As you can see, this leads to many patients with breast cancer who should consider testing. It is important to note that another guideline exists from the American Society of Breast Surgeons that recommends anyone with breast cancer should undergo BRCA testing.23 At this time, most (if not all) patients with breast cancer should consider BRCA1/2 testing according to agreed-upon guidelines.

Charles E. Geyer, Jr., MD: 
Do you mean BRCA testing at diagnosis in the early-stage setting? The metastatic setting is somewhat complicated because we’re doing more testing with somatic next-generation sequencing; if somatic testing shows mutations in BRCA1/2, reflex germline testing follows. The challenging question in early breast cancer has become: When do you do BRCA testing in a patient with ER‑positive disease? Although there is currently broad application in the triple‑negative population, I think the real challenge is when to test patients with ER-positive breast cancer in the absence of onset at an early age or of strong family history suggestive of hereditary breast cancer.

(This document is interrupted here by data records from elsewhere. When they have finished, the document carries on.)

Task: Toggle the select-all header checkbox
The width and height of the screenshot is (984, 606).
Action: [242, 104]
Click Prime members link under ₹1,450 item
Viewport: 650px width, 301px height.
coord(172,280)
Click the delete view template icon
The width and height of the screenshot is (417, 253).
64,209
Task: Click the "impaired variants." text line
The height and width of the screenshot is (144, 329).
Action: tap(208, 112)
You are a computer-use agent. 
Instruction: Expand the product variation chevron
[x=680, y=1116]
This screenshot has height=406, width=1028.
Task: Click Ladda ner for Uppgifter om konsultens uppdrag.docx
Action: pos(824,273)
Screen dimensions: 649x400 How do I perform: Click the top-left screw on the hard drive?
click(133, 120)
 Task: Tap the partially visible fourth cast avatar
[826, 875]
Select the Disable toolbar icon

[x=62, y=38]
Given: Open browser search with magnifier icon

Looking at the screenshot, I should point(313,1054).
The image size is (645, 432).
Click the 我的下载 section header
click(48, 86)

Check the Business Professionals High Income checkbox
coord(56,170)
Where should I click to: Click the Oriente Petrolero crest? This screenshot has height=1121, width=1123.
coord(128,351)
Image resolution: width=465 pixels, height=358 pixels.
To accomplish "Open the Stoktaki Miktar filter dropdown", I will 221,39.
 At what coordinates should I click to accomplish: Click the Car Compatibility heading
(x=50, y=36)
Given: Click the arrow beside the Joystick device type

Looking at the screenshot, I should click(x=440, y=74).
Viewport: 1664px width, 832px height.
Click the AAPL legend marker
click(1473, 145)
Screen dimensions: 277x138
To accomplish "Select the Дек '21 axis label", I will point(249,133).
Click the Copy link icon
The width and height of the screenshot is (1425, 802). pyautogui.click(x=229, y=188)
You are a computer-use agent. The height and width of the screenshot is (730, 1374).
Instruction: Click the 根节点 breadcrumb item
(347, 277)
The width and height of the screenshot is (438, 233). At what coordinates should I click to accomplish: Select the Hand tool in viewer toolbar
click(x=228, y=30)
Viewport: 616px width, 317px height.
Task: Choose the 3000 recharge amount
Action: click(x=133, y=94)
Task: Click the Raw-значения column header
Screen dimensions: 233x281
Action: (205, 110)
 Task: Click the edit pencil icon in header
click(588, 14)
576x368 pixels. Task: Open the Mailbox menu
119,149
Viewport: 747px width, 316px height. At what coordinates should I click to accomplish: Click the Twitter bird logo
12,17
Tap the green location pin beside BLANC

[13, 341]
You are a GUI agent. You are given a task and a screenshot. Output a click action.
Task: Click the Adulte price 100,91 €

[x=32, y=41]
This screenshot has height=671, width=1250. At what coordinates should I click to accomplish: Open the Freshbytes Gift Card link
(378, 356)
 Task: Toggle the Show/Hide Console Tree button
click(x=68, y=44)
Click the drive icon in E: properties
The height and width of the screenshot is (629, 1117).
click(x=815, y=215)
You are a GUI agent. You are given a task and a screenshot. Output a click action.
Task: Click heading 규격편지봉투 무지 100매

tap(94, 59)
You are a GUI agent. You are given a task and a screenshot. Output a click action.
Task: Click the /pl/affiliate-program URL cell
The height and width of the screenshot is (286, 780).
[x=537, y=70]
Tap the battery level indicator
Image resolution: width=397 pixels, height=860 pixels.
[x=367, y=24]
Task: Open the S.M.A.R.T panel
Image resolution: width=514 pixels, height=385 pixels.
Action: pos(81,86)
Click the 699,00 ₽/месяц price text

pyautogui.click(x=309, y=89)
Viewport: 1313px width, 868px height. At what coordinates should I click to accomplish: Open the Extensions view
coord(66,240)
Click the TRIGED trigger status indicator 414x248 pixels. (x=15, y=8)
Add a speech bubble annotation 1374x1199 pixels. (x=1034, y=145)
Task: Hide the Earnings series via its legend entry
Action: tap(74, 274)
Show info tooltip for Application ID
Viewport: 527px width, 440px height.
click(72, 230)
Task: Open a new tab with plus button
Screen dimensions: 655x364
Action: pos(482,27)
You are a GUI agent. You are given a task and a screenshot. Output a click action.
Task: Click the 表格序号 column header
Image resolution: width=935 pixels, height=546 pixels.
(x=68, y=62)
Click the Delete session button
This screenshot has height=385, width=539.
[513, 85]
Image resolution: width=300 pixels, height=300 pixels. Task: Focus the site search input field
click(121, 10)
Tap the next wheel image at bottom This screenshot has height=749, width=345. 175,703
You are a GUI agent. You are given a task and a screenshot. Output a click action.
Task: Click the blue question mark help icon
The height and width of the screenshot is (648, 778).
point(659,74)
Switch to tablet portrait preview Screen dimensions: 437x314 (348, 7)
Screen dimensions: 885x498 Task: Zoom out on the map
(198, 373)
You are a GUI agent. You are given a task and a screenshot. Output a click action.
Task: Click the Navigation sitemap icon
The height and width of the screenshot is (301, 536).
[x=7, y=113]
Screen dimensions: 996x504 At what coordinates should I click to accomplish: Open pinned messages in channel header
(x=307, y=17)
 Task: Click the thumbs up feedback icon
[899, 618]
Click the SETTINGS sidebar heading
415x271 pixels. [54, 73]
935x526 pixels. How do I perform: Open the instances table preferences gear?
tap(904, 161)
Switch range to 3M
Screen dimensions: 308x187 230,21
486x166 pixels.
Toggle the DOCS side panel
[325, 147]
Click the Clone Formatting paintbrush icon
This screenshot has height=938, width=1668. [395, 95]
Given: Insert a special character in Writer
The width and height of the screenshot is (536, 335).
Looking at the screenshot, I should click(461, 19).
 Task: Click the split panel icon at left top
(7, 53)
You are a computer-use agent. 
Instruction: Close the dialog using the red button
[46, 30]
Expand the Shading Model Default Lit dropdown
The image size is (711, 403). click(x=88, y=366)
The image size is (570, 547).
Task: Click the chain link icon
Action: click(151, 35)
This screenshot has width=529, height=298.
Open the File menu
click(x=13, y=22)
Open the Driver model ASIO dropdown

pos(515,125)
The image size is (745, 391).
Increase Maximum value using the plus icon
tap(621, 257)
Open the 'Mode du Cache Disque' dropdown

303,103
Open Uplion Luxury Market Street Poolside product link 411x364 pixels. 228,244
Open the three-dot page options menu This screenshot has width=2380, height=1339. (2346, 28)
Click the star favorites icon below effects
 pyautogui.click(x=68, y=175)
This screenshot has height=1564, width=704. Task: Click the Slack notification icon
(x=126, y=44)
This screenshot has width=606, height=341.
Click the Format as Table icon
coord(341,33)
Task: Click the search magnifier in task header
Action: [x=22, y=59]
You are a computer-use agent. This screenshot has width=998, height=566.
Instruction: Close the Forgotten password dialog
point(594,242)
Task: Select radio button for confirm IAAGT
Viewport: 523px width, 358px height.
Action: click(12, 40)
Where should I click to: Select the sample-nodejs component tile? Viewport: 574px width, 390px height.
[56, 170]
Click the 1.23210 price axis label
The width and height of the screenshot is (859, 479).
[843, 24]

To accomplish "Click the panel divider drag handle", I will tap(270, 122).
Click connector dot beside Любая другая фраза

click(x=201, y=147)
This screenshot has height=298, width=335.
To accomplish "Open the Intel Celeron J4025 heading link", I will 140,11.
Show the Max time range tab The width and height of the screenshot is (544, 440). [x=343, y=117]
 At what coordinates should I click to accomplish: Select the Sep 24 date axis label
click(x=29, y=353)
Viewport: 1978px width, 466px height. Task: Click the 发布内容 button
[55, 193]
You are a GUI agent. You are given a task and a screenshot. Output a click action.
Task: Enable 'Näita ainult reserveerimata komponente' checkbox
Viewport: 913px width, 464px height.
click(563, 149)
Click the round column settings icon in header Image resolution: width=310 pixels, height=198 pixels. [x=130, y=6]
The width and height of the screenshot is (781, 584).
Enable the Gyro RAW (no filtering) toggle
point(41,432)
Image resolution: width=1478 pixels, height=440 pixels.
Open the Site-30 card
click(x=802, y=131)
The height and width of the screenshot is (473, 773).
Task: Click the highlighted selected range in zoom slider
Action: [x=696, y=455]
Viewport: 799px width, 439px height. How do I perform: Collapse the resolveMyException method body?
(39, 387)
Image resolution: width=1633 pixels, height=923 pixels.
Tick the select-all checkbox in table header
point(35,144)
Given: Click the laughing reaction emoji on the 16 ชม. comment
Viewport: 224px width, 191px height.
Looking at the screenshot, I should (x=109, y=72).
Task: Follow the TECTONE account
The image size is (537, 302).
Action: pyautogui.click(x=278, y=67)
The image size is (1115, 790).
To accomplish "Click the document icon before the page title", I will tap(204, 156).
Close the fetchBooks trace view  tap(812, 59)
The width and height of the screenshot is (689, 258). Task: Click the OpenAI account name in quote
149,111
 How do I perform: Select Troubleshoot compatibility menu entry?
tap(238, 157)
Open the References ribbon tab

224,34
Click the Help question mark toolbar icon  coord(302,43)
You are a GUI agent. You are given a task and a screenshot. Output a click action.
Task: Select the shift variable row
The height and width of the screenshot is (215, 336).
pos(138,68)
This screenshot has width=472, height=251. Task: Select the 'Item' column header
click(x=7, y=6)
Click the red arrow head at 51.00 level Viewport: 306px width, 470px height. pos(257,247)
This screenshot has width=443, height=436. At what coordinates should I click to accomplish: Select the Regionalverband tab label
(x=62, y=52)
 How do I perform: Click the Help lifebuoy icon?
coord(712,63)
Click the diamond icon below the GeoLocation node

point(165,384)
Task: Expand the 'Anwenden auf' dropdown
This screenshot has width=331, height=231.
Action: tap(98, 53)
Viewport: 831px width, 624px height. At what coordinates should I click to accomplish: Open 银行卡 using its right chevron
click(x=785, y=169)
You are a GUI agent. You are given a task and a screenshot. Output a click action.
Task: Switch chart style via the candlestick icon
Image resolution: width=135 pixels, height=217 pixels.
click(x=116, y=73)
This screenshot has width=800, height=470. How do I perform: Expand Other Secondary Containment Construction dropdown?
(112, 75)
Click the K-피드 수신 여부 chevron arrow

Kristen Shannon, MS, CGC: 
I think it depends on your facility and what your goal is. If the goal is to test every single patient with breast cancer at some point in the course of their treatment, it might make sense to complete the testing at the time of diagnosis as part of the initial workup to make it routine.  That way the information exists if there is a need for it in the future. For example, a patient may be diagnosed and be disease free for many years and then recur with metastatic disease. If the testing had been performed at the time of diagnosis, decisions regarding treatment of the metastatic disease can be made more efficiently.  

In addition to the breast cancer therapeutic implications, it is important to remember that BRCA1/2 status has implications for the patient in terms of risk for other cancer(s) and provides crucial information for family members. A woman with breast cancer and a BRCA1 pathogenic variant, for example, should be aware of the significant risk of ovarian cancer and the need for risk-reducing bilateral salpingo-oophorectomy (RRBSO). She also could provide this information to her relatives so that they may benefit from it.

Consider the case above of a woman diagnosed with breast cancer who is disease free for many years. If she has a BRCA1 pathogenic variant, testing her at the time of diagnosis would provide information on her ovarian cancer risk that would be immediately helpful to her care and she would have a RRBSO. If she didn’t undergo testing at that time and was lost to follow-up or thought to be cured of her breast cancer, she may very well develop ovarian cancer in the time before she recurred and was a candidate for BRCA testing. This ovarian cancer could have been prevented if she had been tested at the outset of her disease.  

It is important to point out, however, that genetic testing (whenever it is offered) should be provided along with genetic counseling so that the patient truly understands the implications of the test and the results.